Schofield's force was to be the veteran core of a polyglot army being assembled at Nashville from all over the Union Military Dept's of the West. The loss of this force at Spring Hill or Franklin would be serious blow to Sherman's original plan.

From the perspective of Washington and the War Dept. losing Nashville would be a great military loss and severe psychological and Propaganda blow to public morale. Lincoln had learned from bitter experience that he could not trust Union commanders to perform adequately in times of crisis(the exception being Grant, who was not at Nashville) and it was too far away for him, or Grant to take a personal tour and see the real facts. Lincoln had learned to take military assurances, with a large grain of salt.

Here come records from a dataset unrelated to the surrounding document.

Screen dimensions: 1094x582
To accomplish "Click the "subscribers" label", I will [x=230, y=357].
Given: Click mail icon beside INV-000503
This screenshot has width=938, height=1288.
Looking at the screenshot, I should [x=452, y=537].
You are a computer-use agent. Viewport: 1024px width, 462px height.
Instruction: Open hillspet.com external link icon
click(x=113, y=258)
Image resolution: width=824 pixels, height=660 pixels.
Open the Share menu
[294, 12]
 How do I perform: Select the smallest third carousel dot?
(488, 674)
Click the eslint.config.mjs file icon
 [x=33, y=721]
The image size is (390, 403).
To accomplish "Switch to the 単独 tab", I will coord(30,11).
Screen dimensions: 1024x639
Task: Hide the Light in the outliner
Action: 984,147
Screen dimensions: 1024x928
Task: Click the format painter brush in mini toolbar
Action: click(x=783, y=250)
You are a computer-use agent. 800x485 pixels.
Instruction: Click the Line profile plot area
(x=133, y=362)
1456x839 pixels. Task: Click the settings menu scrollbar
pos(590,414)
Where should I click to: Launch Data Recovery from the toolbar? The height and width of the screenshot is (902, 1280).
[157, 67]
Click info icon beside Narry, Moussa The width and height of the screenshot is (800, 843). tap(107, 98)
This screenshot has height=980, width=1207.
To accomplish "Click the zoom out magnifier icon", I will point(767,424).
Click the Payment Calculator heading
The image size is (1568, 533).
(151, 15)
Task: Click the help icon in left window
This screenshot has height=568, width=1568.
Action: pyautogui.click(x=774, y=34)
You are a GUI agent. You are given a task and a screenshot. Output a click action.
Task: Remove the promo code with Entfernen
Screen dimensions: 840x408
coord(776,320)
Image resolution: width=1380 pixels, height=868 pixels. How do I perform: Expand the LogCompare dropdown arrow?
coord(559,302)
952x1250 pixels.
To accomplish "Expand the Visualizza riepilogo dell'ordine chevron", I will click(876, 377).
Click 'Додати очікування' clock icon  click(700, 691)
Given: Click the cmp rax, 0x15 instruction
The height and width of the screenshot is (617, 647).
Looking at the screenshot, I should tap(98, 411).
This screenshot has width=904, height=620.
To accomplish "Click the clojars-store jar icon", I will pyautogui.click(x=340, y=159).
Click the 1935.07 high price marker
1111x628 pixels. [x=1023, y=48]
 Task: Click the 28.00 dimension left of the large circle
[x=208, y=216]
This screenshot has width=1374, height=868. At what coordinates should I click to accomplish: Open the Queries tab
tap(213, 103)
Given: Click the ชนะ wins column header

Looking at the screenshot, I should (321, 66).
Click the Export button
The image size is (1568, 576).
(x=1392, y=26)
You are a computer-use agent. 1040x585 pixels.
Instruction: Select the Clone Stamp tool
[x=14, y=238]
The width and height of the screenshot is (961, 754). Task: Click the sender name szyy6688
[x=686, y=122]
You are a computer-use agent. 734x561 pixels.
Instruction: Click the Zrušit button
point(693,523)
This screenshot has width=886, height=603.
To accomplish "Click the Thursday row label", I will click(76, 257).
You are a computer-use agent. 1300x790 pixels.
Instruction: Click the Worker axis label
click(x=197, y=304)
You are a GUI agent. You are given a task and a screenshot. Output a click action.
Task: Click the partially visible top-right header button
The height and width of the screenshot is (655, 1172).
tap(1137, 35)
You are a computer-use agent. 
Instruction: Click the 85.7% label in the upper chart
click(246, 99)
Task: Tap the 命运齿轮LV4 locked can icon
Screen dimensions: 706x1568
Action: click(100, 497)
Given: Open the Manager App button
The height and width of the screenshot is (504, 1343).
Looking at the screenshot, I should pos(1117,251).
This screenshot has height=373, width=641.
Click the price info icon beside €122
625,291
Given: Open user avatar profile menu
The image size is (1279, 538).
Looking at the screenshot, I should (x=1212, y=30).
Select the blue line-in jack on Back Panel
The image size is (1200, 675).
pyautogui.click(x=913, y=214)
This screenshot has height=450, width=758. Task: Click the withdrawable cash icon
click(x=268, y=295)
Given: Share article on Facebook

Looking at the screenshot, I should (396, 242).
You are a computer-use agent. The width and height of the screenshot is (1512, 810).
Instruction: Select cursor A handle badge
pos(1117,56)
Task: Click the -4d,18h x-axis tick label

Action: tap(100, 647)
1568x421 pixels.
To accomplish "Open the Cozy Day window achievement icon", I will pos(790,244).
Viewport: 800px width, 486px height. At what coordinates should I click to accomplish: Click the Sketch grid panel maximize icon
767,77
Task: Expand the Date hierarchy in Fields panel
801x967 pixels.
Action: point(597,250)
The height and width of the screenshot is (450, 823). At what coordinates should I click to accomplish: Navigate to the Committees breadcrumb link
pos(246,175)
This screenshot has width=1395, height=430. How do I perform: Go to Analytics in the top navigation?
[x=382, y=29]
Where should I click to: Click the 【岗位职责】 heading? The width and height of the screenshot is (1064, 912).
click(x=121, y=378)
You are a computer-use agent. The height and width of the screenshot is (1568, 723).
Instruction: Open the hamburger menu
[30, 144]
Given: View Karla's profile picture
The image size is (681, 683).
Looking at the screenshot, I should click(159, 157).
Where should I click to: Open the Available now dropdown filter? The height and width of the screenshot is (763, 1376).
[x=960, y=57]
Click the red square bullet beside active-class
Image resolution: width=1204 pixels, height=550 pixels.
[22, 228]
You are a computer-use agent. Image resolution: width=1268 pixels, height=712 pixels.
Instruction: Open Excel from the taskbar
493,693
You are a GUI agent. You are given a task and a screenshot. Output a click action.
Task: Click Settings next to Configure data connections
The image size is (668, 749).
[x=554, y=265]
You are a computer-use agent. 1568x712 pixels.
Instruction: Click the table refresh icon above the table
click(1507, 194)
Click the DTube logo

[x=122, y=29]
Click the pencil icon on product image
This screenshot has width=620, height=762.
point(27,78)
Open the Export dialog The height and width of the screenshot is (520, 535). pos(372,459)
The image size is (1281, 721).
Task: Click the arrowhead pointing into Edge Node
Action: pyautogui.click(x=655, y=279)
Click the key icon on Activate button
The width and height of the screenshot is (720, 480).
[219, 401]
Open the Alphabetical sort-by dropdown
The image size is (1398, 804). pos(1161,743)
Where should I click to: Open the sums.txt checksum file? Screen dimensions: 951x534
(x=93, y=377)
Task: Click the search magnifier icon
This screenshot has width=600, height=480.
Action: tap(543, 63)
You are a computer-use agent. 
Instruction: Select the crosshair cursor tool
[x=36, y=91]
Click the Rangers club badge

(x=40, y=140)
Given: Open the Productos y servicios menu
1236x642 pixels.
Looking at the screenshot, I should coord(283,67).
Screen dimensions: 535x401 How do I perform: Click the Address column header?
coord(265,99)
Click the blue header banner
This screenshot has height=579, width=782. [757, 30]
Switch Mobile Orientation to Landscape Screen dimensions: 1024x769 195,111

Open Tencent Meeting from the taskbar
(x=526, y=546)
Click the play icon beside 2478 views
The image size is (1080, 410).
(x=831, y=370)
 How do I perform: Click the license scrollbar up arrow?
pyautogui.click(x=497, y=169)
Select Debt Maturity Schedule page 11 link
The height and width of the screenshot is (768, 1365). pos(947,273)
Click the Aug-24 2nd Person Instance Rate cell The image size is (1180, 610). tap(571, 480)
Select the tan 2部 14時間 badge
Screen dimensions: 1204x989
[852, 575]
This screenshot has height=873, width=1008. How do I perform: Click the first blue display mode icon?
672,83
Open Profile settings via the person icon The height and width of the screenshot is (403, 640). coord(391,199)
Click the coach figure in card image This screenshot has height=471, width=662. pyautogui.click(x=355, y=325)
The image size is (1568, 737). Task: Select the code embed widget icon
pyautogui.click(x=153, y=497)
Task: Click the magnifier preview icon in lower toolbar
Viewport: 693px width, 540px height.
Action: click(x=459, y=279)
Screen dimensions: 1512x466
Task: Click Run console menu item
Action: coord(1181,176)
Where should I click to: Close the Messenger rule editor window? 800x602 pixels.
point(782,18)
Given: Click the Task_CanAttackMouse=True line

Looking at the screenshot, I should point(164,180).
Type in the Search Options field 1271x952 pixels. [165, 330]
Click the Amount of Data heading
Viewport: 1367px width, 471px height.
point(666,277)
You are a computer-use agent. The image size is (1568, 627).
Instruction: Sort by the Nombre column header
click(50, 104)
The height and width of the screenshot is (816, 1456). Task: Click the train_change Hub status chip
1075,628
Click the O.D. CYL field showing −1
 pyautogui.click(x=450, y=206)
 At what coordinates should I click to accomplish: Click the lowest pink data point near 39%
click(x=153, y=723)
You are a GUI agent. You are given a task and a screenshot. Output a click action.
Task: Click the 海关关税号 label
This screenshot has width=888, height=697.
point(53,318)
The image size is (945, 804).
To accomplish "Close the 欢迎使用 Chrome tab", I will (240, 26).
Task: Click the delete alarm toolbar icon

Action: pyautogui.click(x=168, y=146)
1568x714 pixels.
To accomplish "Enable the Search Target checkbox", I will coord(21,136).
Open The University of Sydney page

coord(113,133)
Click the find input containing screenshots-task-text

Lincoln and, even Grant, were not completely convinced that Sherman's plan was really all that good. Grant allowed himself to be convinced by Sherman and Lincoln went along, because he had enough confidence in Grant to agree. The destruction of Schofield's force and a siege of Nashville would almost certainly have drawn quick and strong response from Lincoln.

Grant's reaction to the perceived slowness of Thomas to attack(partly fueled by his fear that if the attack did not occur soon, and impatient Lincoln, would order reinforcements from the Union forces besieging Richmond), one can imagine his reaction of a disaster at Spring Hill or Franklin and resulting siege of Nashville.

Without hindsight, Lincoln and the War Dept, would have to look at what was happening through the imperfect view from long distance reports from those Lincoln could not completely trust. After the event, we can see it was bound to fail, but at the time, who could know for sure?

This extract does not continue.